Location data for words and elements
================
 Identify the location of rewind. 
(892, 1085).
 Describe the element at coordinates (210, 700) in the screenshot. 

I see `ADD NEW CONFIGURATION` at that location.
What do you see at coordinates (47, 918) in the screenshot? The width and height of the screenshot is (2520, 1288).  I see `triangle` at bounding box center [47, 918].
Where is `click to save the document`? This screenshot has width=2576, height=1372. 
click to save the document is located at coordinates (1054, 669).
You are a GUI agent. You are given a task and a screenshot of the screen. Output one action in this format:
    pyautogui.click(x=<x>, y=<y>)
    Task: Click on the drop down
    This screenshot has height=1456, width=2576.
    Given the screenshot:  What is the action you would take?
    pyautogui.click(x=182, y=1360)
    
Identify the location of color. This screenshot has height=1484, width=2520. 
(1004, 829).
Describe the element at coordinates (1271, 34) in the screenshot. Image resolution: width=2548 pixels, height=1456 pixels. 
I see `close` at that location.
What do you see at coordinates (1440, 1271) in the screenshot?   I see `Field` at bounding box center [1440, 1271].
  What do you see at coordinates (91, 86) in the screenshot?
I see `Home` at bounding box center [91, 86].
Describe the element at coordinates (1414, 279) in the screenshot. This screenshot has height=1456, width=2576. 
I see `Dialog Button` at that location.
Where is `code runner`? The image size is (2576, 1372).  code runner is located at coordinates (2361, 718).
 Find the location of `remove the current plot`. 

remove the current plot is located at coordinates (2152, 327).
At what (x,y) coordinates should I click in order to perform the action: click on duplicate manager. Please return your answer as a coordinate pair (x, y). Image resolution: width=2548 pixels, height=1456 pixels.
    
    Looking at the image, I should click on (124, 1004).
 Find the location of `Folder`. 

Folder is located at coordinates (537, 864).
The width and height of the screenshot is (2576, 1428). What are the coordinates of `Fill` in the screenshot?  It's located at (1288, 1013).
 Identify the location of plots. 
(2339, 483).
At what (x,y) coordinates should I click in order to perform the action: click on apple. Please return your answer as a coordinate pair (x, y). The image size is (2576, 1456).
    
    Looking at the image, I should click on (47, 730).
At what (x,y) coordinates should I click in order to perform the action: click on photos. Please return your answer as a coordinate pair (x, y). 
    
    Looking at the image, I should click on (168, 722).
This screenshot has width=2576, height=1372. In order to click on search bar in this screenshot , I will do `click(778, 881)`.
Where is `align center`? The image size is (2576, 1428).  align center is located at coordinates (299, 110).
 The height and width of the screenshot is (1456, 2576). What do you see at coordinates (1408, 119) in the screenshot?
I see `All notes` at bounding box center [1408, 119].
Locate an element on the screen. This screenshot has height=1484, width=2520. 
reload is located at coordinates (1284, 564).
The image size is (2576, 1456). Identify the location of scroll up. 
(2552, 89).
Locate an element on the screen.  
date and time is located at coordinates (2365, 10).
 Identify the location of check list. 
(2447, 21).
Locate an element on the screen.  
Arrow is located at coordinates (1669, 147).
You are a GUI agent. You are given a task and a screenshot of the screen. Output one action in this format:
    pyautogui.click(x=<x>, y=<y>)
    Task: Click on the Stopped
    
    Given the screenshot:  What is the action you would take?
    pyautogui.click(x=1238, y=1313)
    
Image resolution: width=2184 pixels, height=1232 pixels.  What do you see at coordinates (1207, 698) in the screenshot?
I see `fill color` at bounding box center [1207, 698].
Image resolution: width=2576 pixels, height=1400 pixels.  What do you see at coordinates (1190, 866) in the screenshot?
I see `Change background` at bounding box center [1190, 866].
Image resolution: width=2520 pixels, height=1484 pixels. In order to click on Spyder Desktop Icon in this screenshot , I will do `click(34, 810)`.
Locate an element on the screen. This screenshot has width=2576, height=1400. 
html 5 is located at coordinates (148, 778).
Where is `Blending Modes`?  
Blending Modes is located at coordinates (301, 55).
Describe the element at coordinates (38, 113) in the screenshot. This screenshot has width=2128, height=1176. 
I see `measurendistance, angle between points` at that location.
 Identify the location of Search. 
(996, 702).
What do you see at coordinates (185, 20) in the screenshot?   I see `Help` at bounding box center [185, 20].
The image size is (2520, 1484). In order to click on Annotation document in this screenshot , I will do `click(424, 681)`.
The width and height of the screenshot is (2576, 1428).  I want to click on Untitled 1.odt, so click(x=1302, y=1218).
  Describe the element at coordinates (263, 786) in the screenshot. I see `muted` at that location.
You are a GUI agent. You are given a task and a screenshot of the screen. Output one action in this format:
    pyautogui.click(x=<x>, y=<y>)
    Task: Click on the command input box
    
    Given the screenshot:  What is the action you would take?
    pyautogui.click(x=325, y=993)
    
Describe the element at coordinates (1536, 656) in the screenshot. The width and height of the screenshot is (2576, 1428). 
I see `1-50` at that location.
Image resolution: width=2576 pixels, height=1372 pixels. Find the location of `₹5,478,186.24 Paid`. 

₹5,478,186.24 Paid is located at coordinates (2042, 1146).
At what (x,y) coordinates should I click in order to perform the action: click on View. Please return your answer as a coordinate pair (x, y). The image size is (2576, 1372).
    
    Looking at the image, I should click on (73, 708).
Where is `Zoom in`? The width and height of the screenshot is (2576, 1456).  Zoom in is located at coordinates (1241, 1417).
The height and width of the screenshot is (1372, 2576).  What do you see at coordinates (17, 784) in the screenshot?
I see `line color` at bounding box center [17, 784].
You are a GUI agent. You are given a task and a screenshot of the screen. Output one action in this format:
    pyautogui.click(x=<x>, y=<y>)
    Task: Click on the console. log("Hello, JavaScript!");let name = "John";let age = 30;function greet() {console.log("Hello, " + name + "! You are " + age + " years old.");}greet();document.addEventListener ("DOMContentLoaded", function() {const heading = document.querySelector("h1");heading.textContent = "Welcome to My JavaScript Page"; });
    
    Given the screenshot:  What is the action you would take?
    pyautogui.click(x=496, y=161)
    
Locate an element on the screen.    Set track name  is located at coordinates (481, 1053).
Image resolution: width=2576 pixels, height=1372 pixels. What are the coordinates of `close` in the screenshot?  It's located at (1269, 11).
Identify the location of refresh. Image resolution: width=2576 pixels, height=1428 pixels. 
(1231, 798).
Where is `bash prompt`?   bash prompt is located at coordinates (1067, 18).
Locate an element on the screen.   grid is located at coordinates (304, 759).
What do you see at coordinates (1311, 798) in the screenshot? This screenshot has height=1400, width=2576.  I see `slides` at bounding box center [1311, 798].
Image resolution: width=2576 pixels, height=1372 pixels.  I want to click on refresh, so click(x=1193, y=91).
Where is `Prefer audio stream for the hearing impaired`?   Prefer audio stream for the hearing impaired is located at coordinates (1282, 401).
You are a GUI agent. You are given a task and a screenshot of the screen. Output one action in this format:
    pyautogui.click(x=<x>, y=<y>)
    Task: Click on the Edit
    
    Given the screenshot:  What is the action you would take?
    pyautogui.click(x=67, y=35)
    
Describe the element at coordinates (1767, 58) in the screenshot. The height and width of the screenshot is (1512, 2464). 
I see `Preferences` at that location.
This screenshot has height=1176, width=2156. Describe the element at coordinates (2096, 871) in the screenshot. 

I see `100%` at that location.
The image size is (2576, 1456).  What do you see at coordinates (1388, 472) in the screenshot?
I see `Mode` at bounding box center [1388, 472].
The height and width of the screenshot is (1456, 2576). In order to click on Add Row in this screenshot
================
* **The exercise**
Reproduce every one of the items above word for word, changing nothing.

* **In response**
 Identify the location of rewind. 
(892, 1085).
 Describe the element at coordinates (210, 700) in the screenshot. 

I see `ADD NEW CONFIGURATION` at that location.
What do you see at coordinates (47, 918) in the screenshot? The width and height of the screenshot is (2520, 1288).  I see `triangle` at bounding box center [47, 918].
Where is `click to save the document`? This screenshot has width=2576, height=1372. 
click to save the document is located at coordinates (1054, 669).
You are a GUI agent. You are given a task and a screenshot of the screen. Output one action in this format:
    pyautogui.click(x=<x>, y=<y>)
    Task: Click on the drop down
    This screenshot has height=1456, width=2576.
    Given the screenshot:  What is the action you would take?
    pyautogui.click(x=182, y=1360)
    
Identify the location of color. This screenshot has height=1484, width=2520. 
(1004, 829).
Describe the element at coordinates (1271, 34) in the screenshot. Image resolution: width=2548 pixels, height=1456 pixels. 
I see `close` at that location.
What do you see at coordinates (1440, 1271) in the screenshot?   I see `Field` at bounding box center [1440, 1271].
  What do you see at coordinates (91, 86) in the screenshot?
I see `Home` at bounding box center [91, 86].
Describe the element at coordinates (1414, 279) in the screenshot. This screenshot has height=1456, width=2576. 
I see `Dialog Button` at that location.
Where is `code runner`? The image size is (2576, 1372).  code runner is located at coordinates (2361, 718).
 Find the location of `remove the current plot`. 

remove the current plot is located at coordinates (2152, 327).
At what (x,y) coordinates should I click in order to perform the action: click on duplicate manager. Please return your answer as a coordinate pair (x, y). Image resolution: width=2548 pixels, height=1456 pixels.
    
    Looking at the image, I should click on (124, 1004).
 Find the location of `Folder`. 

Folder is located at coordinates (537, 864).
The width and height of the screenshot is (2576, 1428). What are the coordinates of `Fill` in the screenshot?  It's located at (1288, 1013).
 Identify the location of plots. 
(2339, 483).
At what (x,y) coordinates should I click in order to perform the action: click on apple. Please return your answer as a coordinate pair (x, y). The image size is (2576, 1456).
    
    Looking at the image, I should click on (47, 730).
At what (x,y) coordinates should I click in order to perform the action: click on photos. Please return your answer as a coordinate pair (x, y). 
    
    Looking at the image, I should click on (168, 722).
This screenshot has width=2576, height=1372. In order to click on search bar in this screenshot , I will do `click(778, 881)`.
Where is `align center`? The image size is (2576, 1428).  align center is located at coordinates (299, 110).
 The height and width of the screenshot is (1456, 2576). What do you see at coordinates (1408, 119) in the screenshot?
I see `All notes` at bounding box center [1408, 119].
Locate an element on the screen. This screenshot has height=1484, width=2520. 
reload is located at coordinates (1284, 564).
The image size is (2576, 1456). Identify the location of scroll up. 
(2552, 89).
Locate an element on the screen.  
date and time is located at coordinates (2365, 10).
 Identify the location of check list. 
(2447, 21).
Locate an element on the screen.  
Arrow is located at coordinates (1669, 147).
You are a GUI agent. You are given a task and a screenshot of the screen. Output one action in this format:
    pyautogui.click(x=<x>, y=<y>)
    Task: Click on the Stopped
    
    Given the screenshot:  What is the action you would take?
    pyautogui.click(x=1238, y=1313)
    
Image resolution: width=2184 pixels, height=1232 pixels.  What do you see at coordinates (1207, 698) in the screenshot?
I see `fill color` at bounding box center [1207, 698].
Image resolution: width=2576 pixels, height=1400 pixels.  What do you see at coordinates (1190, 866) in the screenshot?
I see `Change background` at bounding box center [1190, 866].
Image resolution: width=2520 pixels, height=1484 pixels. In order to click on Spyder Desktop Icon in this screenshot , I will do `click(34, 810)`.
Locate an element on the screen. This screenshot has width=2576, height=1400. 
html 5 is located at coordinates (148, 778).
Where is `Blending Modes`?  
Blending Modes is located at coordinates (301, 55).
Describe the element at coordinates (38, 113) in the screenshot. This screenshot has width=2128, height=1176. 
I see `measurendistance, angle between points` at that location.
 Identify the location of Search. 
(996, 702).
What do you see at coordinates (185, 20) in the screenshot?   I see `Help` at bounding box center [185, 20].
The image size is (2520, 1484). In order to click on Annotation document in this screenshot , I will do `click(424, 681)`.
The width and height of the screenshot is (2576, 1428).  I want to click on Untitled 1.odt, so click(x=1302, y=1218).
  Describe the element at coordinates (263, 786) in the screenshot. I see `muted` at that location.
You are a GUI agent. You are given a task and a screenshot of the screen. Output one action in this format:
    pyautogui.click(x=<x>, y=<y>)
    Task: Click on the command input box
    
    Given the screenshot:  What is the action you would take?
    pyautogui.click(x=325, y=993)
    
Describe the element at coordinates (1536, 656) in the screenshot. The width and height of the screenshot is (2576, 1428). 
I see `1-50` at that location.
Image resolution: width=2576 pixels, height=1372 pixels. Find the location of `₹5,478,186.24 Paid`. 

₹5,478,186.24 Paid is located at coordinates (2042, 1146).
At what (x,y) coordinates should I click in order to perform the action: click on View. Please return your answer as a coordinate pair (x, y). The image size is (2576, 1372).
    
    Looking at the image, I should click on (73, 708).
Where is `Zoom in`? The width and height of the screenshot is (2576, 1456).  Zoom in is located at coordinates (1241, 1417).
The height and width of the screenshot is (1372, 2576).  What do you see at coordinates (17, 784) in the screenshot?
I see `line color` at bounding box center [17, 784].
You are a GUI agent. You are given a task and a screenshot of the screen. Output one action in this format:
    pyautogui.click(x=<x>, y=<y>)
    Task: Click on the console. log("Hello, JavaScript!");let name = "John";let age = 30;function greet() {console.log("Hello, " + name + "! You are " + age + " years old.");}greet();document.addEventListener ("DOMContentLoaded", function() {const heading = document.querySelector("h1");heading.textContent = "Welcome to My JavaScript Page"; });
    
    Given the screenshot:  What is the action you would take?
    pyautogui.click(x=496, y=161)
    
Locate an element on the screen.    Set track name  is located at coordinates (481, 1053).
Image resolution: width=2576 pixels, height=1372 pixels. What are the coordinates of `close` in the screenshot?  It's located at (1269, 11).
Identify the location of refresh. Image resolution: width=2576 pixels, height=1428 pixels. 
(1231, 798).
Where is `bash prompt`?   bash prompt is located at coordinates (1067, 18).
Locate an element on the screen.   grid is located at coordinates (304, 759).
What do you see at coordinates (1311, 798) in the screenshot? This screenshot has height=1400, width=2576.  I see `slides` at bounding box center [1311, 798].
Image resolution: width=2576 pixels, height=1372 pixels.  I want to click on refresh, so click(x=1193, y=91).
Where is `Prefer audio stream for the hearing impaired`?   Prefer audio stream for the hearing impaired is located at coordinates (1282, 401).
You are a GUI agent. You are given a task and a screenshot of the screen. Output one action in this format:
    pyautogui.click(x=<x>, y=<y>)
    Task: Click on the Edit
    
    Given the screenshot:  What is the action you would take?
    pyautogui.click(x=67, y=35)
    
Describe the element at coordinates (1767, 58) in the screenshot. The height and width of the screenshot is (1512, 2464). 
I see `Preferences` at that location.
This screenshot has height=1176, width=2156. Describe the element at coordinates (2096, 871) in the screenshot. 

I see `100%` at that location.
The image size is (2576, 1456).  What do you see at coordinates (1388, 472) in the screenshot?
I see `Mode` at bounding box center [1388, 472].
The height and width of the screenshot is (1456, 2576). In order to click on Add Row in this screenshot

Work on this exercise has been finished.